TEXT:
┌──
📌 How to shift the blame for toxic content
Hello everyone, especially subscribers across the beautiful continent that is Europe. It’s my birthday tomorrow and, really, #BrexitDay is the worst possible gift.
There have been two big moderation stories over the past week — PTSD disclaimers and fresh Oversight Board news — so I’ve focused on those in case you missed them this week.
Thanks for reading — BW
The big platform blame game
The two big stories in content moderation this week were similar than we realised. Let me try and explain.
Last Friday, just after last week’s EiM newsletter hit your inboxes, the news broke that Accenture, the multinational professional services company, had forced moderators in the US to sign forms acknowledging that the job could cause post-traumatic stress disorder (PTSD).
Verge reporter Casey Newton, who broke the story called it:
the most explicit acknowledgement yet from a content moderation company that the job now being done by tens of thousands of people around the world can come with severe mental health consequences.
└──
MATERIAL SHOWN:
┌──
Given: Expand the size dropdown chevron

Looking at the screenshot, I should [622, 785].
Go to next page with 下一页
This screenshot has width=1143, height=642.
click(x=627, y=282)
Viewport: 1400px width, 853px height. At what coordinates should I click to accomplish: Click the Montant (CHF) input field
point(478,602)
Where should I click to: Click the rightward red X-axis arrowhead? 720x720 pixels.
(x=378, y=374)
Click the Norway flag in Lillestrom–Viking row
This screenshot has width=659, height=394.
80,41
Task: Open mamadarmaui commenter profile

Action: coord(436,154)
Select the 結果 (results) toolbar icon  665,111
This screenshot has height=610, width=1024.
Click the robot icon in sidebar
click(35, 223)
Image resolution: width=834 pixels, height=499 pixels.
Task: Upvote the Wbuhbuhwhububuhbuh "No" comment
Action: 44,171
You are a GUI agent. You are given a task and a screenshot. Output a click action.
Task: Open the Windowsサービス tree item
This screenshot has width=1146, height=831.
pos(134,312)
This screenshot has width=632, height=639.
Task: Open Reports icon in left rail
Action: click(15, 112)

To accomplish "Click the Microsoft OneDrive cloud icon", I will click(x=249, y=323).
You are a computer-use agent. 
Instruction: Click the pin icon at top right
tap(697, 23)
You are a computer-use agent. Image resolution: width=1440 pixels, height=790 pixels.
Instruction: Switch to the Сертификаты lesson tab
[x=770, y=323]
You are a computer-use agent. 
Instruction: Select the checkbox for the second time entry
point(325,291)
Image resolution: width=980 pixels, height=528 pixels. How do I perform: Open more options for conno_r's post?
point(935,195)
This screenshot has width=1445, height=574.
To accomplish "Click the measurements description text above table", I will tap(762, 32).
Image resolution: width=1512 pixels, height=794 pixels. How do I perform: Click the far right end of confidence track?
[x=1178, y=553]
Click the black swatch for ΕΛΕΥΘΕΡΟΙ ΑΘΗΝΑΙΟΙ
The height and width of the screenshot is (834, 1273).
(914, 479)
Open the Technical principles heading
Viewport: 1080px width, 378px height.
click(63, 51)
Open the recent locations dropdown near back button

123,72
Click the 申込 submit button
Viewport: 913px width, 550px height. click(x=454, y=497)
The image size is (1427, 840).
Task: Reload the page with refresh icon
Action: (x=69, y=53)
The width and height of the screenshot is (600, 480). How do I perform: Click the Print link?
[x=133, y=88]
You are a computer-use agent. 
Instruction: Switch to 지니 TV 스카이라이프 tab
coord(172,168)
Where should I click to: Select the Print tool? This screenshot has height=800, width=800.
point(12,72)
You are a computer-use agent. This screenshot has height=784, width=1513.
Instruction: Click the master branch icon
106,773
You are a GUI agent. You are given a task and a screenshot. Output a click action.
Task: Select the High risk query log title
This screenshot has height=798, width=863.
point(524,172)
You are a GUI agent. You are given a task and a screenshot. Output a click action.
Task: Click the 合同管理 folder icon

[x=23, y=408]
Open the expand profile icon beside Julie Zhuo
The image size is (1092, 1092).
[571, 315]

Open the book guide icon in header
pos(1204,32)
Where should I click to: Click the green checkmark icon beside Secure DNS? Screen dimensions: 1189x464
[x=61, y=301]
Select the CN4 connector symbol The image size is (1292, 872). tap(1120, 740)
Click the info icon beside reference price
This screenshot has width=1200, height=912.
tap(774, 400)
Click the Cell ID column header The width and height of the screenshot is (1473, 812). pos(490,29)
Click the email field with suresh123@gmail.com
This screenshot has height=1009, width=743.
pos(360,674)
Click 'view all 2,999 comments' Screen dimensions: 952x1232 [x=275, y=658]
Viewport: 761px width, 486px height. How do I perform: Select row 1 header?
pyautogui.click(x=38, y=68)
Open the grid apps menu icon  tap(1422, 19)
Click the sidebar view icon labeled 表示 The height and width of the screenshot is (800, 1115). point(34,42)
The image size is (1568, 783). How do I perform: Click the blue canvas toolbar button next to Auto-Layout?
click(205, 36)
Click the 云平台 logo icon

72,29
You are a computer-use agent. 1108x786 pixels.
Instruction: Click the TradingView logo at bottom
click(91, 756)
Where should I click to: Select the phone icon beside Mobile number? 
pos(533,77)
└──
WORK ITEM: Please copy word for word the part of the moderation newsletter that begins at the words "Thanks for reading" and stops after "mental health consequences.". The items aren't needed for any of this work.

RESULT OF THE EXERCISE:
Thanks for reading — BW
The big platform blame game
The two big stories in content moderation this week were similar than we realised. Let me try and explain.
Last Friday, just after last week’s EiM newsletter hit your inboxes, the news broke that Accenture, the multinational professional services company, had forced moderators in the US to sign forms acknowledging that the job could cause post-traumatic stress disorder (PTSD).
Verge reporter Casey Newton, who broke the story called it:
the most explicit acknowledgement yet from a content moderation company that the job now being done by tens of thousands of people around the world can come with severe mental health consequences.